Waukee Stadium
- Interactive map of Waukee Stadium
- Location: 555 SE University Avenue Waukee, Iowa 50263
- Coordinates: 41°36′14″N 93°52′02″W﻿ / ﻿41.60389°N 93.86722°W
- Owner: Waukee Community School District
- Operator: Waukee High School
- Capacity: 7,501
- Surface: FieldTurf (2009-present)

Construction
- Groundbreaking: Unknown
- Opened: 1996
- Architect: Local

Tenants
- Waukee Warriors (WCSD) Des Moines Menace (2004-2007)

= Waukee Stadium =

Multipurpose stadium in Waukee, Iowa

Waukee Stadium is a field located in Waukee, Iowa. It is the home field for Waukee High School's football games, soccer games, and track meets.

Along with the high school's sports teams, the stadium is also a locale for a number of the high school's physical education programs. It previously hosted the Des Moines Menace soccer team.

The Waukee Stadium also hosts Waukee's Marching Band invitational called "Waukee Marching Invitational (WMI), and also hosts State contest the same day. In the summer it hosts "Celebration in Brass", a Drum Corp competition. Drum Corps from all over the nation come to compete in "Celebration in Brass".

The stands on the west side of the stadium serve as the home bleachers and the east bleachers for the visitors.

Waukee Stadium is surrounded by Centennial Park which consists of baseball and softball fields, a sand volleyball court, and a frisbee golf course.

Waukee High School is a Class 4A school in the CIML conference.

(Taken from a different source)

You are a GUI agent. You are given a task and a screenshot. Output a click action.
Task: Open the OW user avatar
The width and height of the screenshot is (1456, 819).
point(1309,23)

The school is located just east of the stadium. Waukee Stadium has also hosted Waukee Raven football games, and in 2005 Drake University played a football game there while their stadium was being renovated.

In 2008, a large new wing was built in the north endzone.

In 2009, Waukee Stadium was renovated. The natural turf was replaced with FieldTurf, the old black track was taken out and a new purple one was installed. Also, a building was constructed, closing off the south side of the stadium. This new building consists of 3 locker rooms, meeting rooms, a training room, and a visitors' concession stand. In 2009, the stadium was used for the 5th grade field day. It is the fourth largest high school stadium in the state. The third largest high school stadium in the state is Valley Stadium (capacity of 8,000), behind Brady Street Stadium in Davenport (10,000) and Kingston Stadium in Cedar Rapids (15,000).